### Record excerpts
+ + +
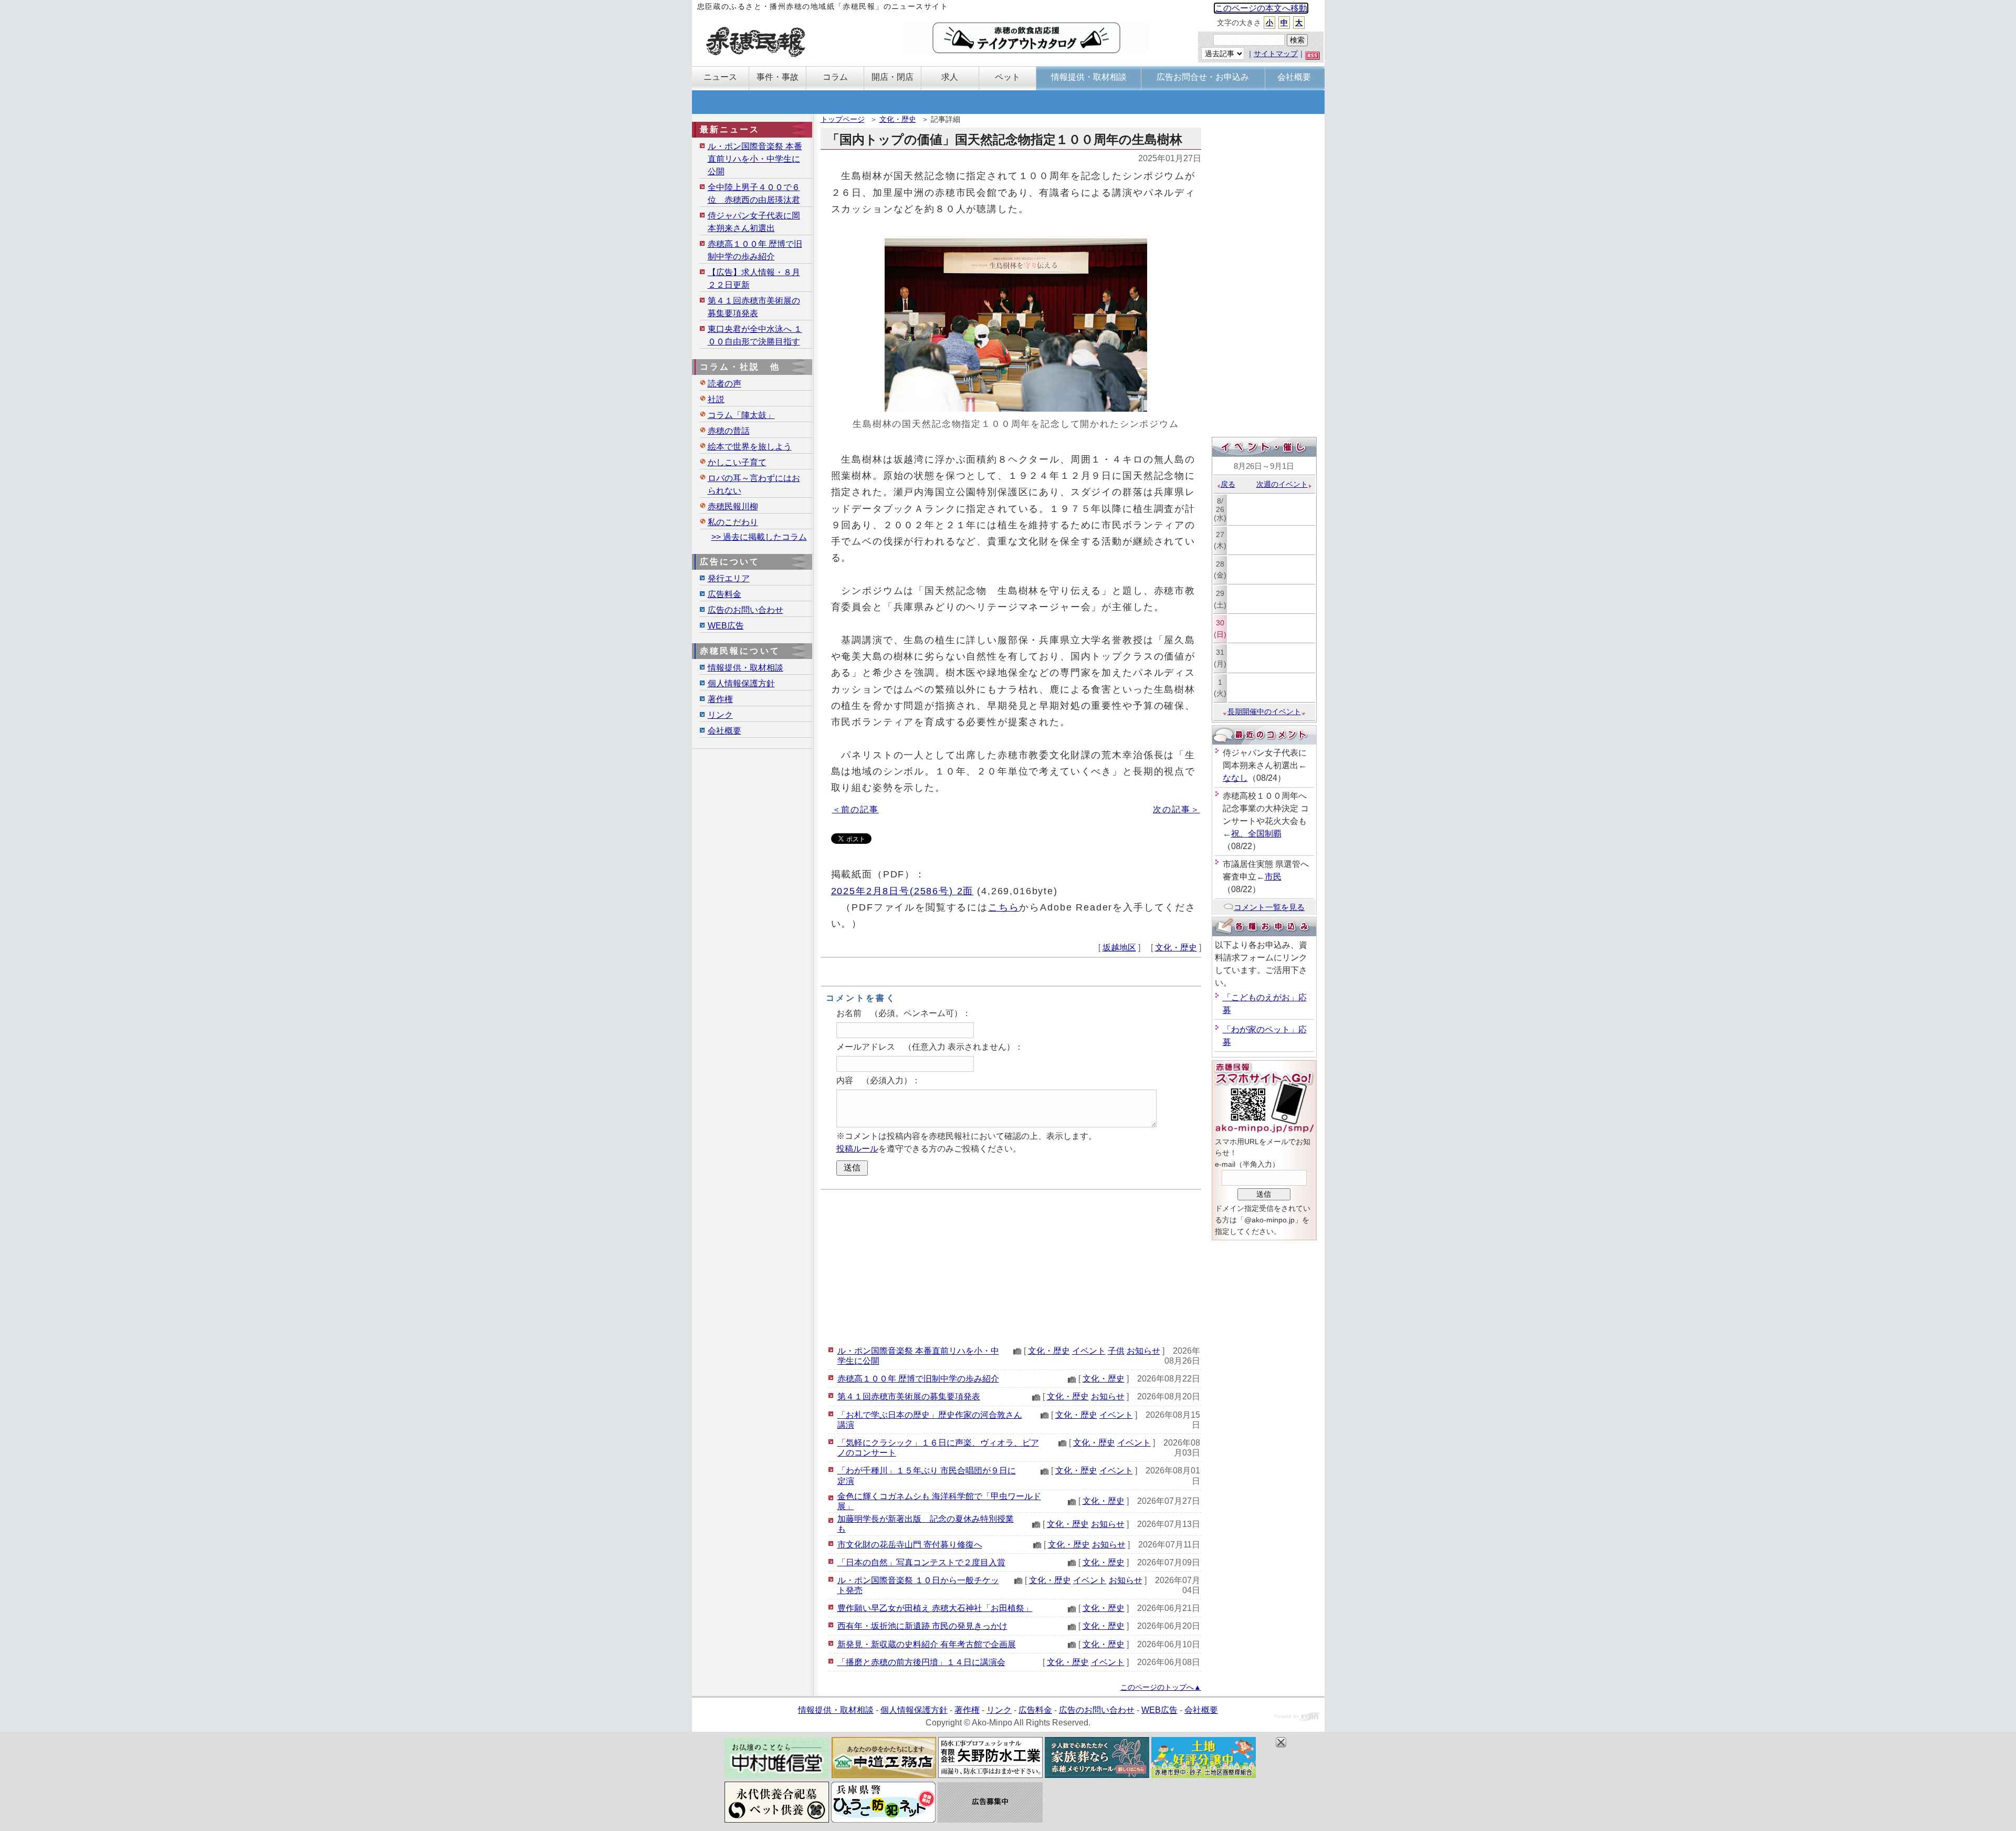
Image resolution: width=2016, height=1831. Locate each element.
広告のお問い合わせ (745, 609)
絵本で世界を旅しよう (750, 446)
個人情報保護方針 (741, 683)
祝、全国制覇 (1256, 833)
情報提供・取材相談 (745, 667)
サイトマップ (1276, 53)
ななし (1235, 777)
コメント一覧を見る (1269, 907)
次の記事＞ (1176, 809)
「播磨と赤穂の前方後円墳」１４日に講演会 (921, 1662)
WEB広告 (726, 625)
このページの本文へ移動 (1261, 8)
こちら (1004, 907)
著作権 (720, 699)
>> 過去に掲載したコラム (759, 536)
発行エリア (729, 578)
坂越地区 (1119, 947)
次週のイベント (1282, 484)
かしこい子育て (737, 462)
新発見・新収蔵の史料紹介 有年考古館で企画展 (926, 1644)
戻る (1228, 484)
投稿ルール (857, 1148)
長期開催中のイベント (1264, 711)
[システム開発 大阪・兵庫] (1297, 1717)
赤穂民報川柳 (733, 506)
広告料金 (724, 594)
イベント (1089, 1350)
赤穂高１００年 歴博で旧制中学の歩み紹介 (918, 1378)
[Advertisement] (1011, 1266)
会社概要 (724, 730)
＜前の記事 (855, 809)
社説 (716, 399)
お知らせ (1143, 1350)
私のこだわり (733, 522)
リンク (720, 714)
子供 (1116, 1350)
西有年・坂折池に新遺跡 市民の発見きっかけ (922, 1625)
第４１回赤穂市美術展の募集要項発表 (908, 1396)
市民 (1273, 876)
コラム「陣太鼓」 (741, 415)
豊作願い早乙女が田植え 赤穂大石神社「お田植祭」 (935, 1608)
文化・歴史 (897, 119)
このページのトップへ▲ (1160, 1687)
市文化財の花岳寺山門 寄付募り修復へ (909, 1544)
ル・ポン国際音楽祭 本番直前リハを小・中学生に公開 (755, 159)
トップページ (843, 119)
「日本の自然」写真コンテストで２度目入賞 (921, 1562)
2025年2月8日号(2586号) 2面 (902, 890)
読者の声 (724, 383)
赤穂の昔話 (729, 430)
+ + +
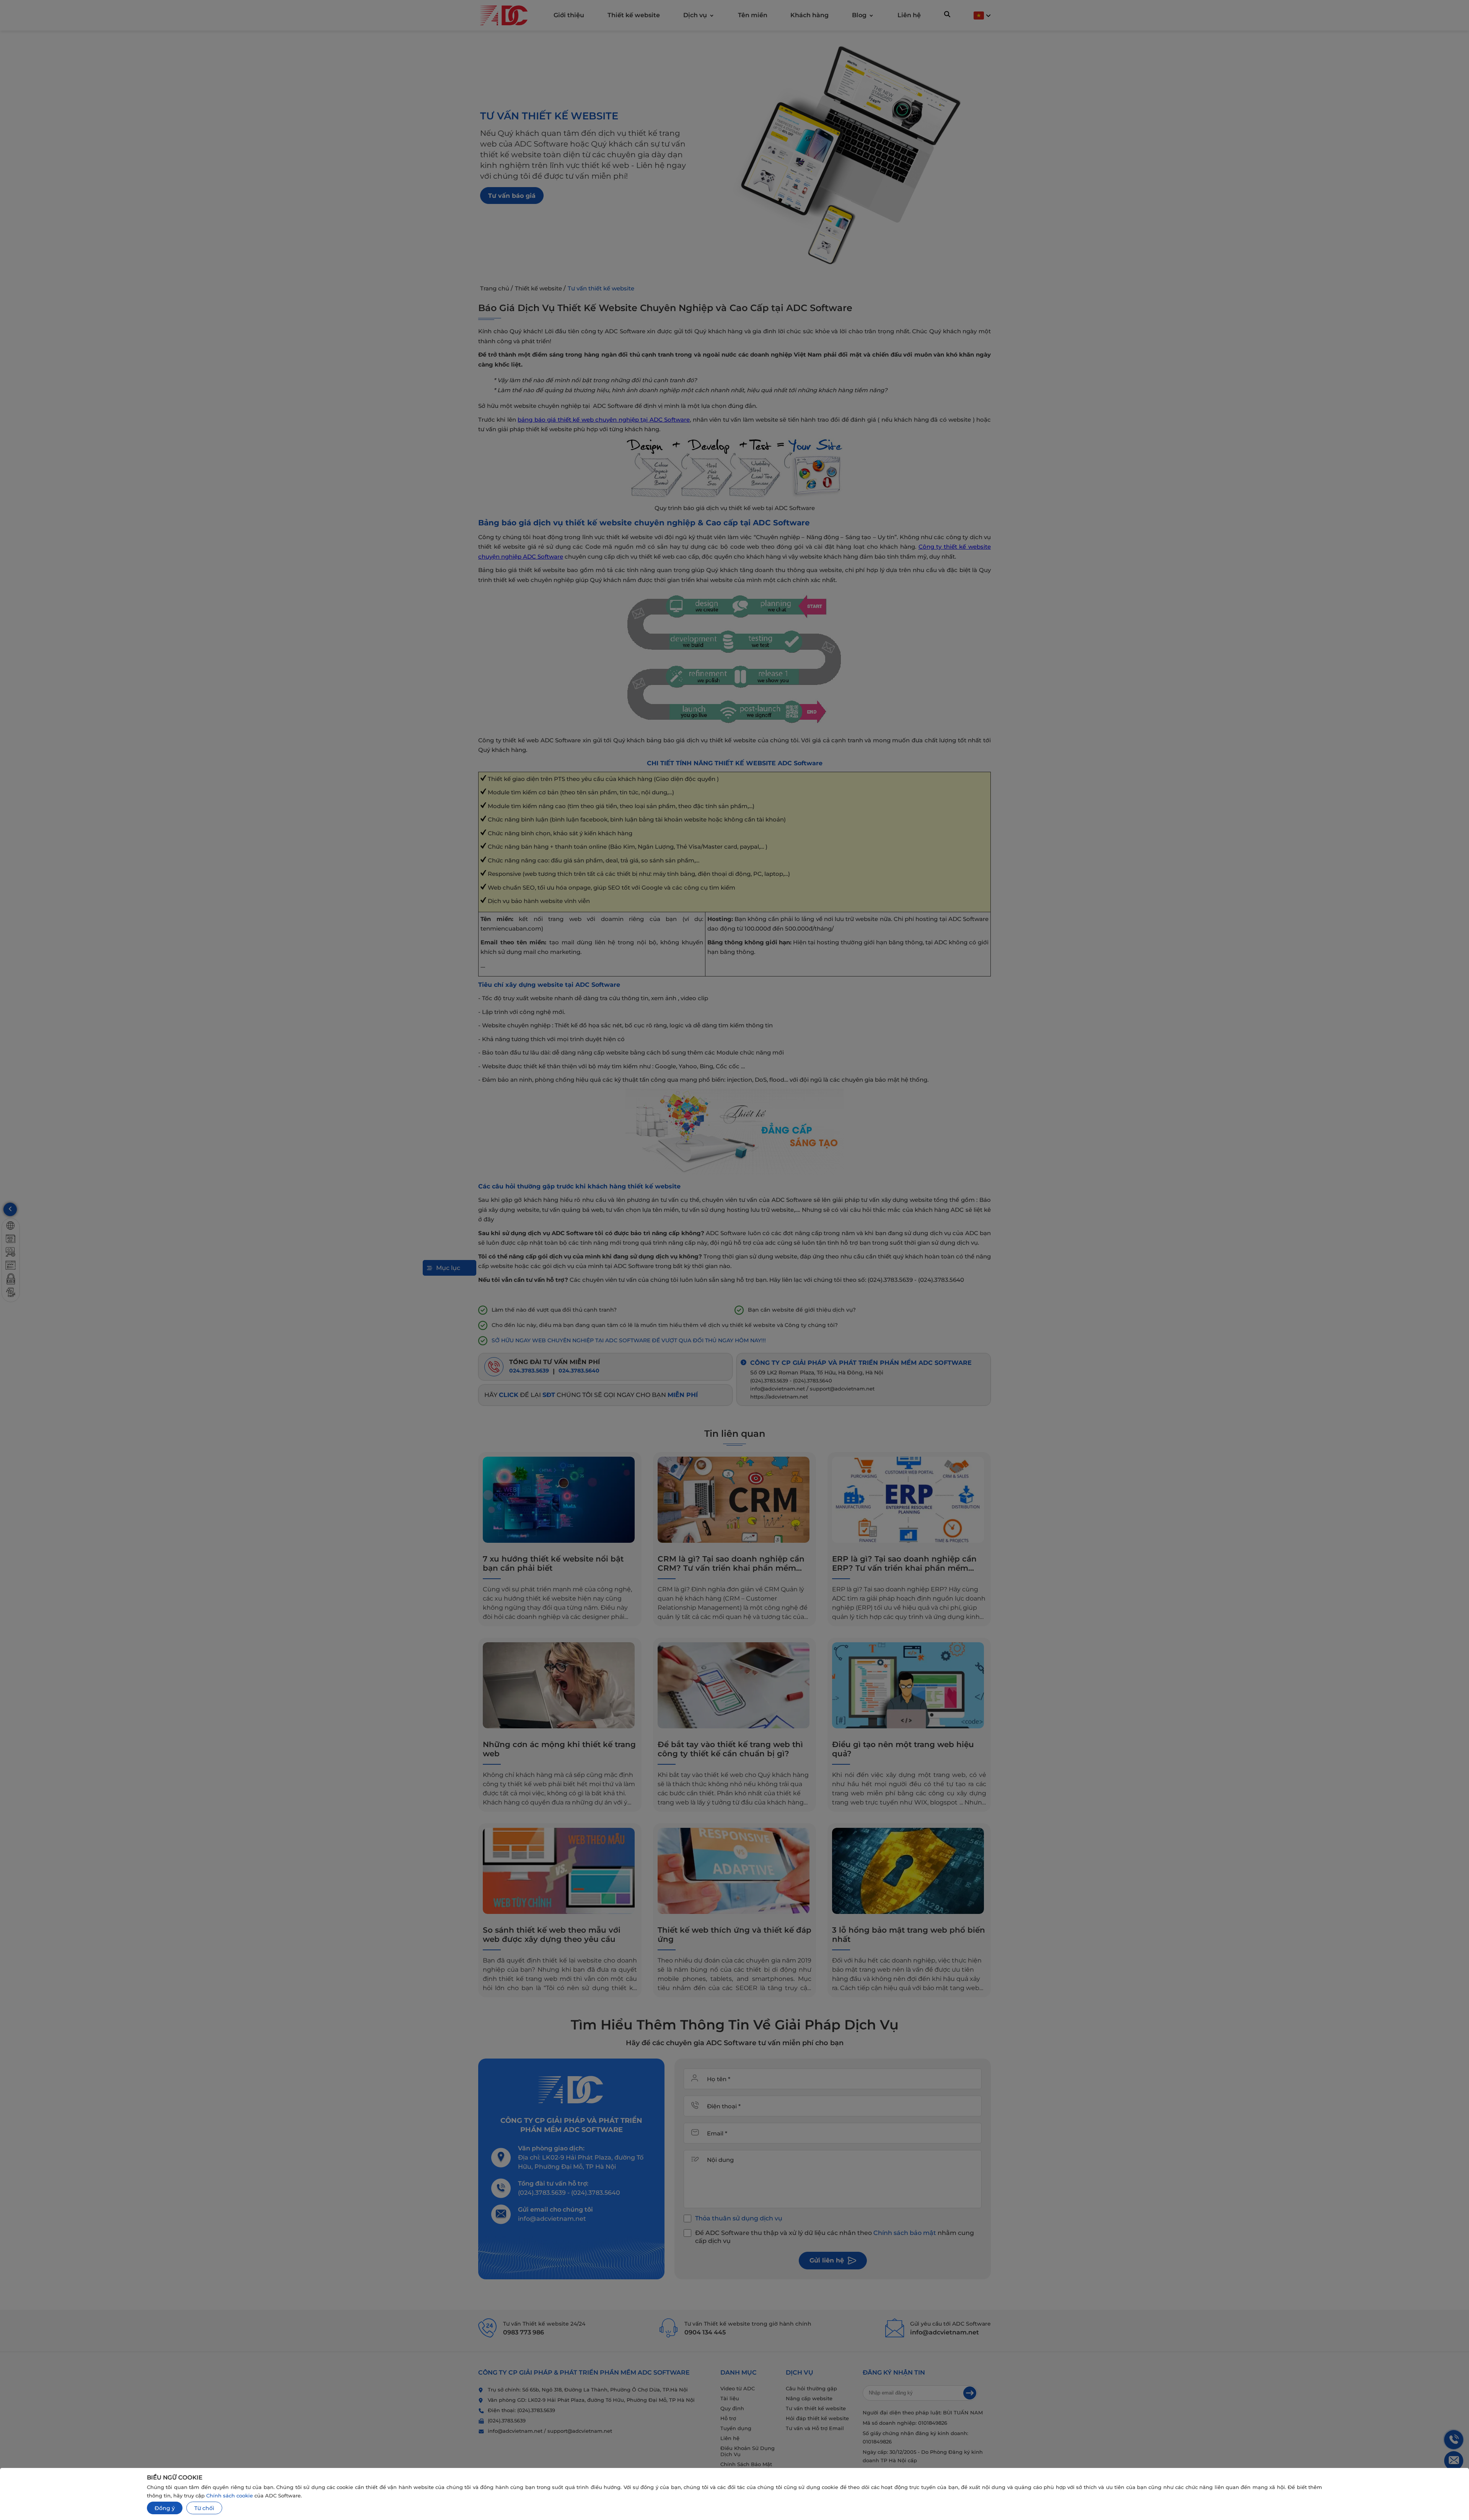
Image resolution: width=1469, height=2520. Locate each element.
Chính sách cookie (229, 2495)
+ + +
### Task statement
The answer must consist of every line above that contains the word "element".

### Worked solution
Image resolution: width=2016, height=1831. Locate each element.
Image resolution: width=1469, height=2520. Locate each element.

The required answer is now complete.